The White House steered clear on Monday of direct criticism of Comey, who was appointed by Democratic President Barack Obama in 2013. Obama views the FBI head as a man of integrity and does not believe he is secretly trying to influence the outcome of the election, White House spokesman Josh Earnest told reporters.

However, he added that Obama believes that regarding the FBI it is important for norms and traditions about making information public to be followed.

Clinton was campaigning in Ohio on Monday and trying to move beyond the controversy, telling supporters to keep focused on winning the election.

"There is no case here," she said at a rally at Kent State University.

Earlier, she told a restaurant patron at a cafe in Cleveland that the email affair is, "Lots of noise. Lots of distractions. Throwing stuff at me. And we've just got to keep people up, moving and voting."

At the rally, she cast Trump as a threat to American national security because of his lack of experience, bad temper and thin skin, his praise for Russian President Vladimir Putin, and the fights he has picked with U.S. allies in Europe and Asia.

'EXPLOSIVE'

Comey, roundly criticized by Republicans for his decision not to recommend charges against Clinton at the end of the FBI probe in July, has now drawn the ire of senior Democrats. US Senator Harry Reid, the Democratic leader in the Senate, accused him of "a disturbing double standard for the treatment of sensitive information, with what appears to be a clear intent to aid one political party over another."

He said, without providing evidence, that the FBI was keeping "explosive information" under wraps about ties between the Trump campaign and Russian officials.

Democratic Representative Elijah Cummings hammered this accusation on Monday, urging the FBI to release information on Trump and his advisers' dealings with Russia.

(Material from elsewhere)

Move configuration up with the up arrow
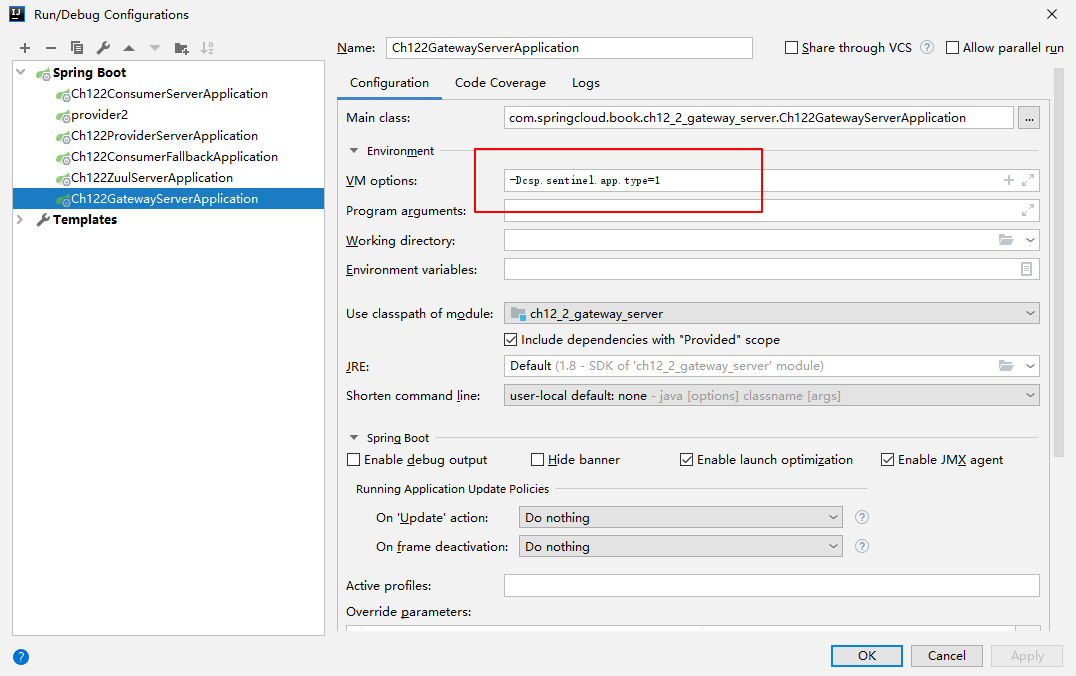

An FBI spokeswoman said late on Sunday: "When we receive the letter it will be handled through our usual process in responding to members of Congress," referring to Reid's accusation.

The U.S. government has accused Russia of a campaign of cyber attacks targeting the Democratic Party that has led to the release of thousands of illegally obtained emails, revealing the sometimes unflattering inner workings of the party. The Kremlin has denied this.

Trump has declined to implicate Russia in any wrongdoing.

The latest emails were discovered as part of a separate probe of former Democratic US Representative Anthony Weiner, the estranged husband of Huma Abedin, who is Clinton's closest aide and confidante, sources close to the FBI investigation have said.

The FBI is investigating illicit text messages Weiner is alleged to have sent to a 15-year-old girl in North Carolina.

Democrats have demanded that Comey and the FBI rapidly work to make public what they know about the new email trove. A source familiar with the matter said on Sunday that the FBI had secured a warrant to examine the emails.

The Wall Street Journal reported that federal agents are preparing to spend weeks examining about 650,000 emails contained on Weiner's laptop for possible links to Clinton's email use. It is not known yet whether the FBI will release any information about its findings before Nov. 8.

Earnest said the White House had no independent knowledge of why Comey had sent the letter to Congress, but the White House was neither going to defend nor criticize the move.

"The president thinks very highly of Director Comey," Earnest told a regular briefing.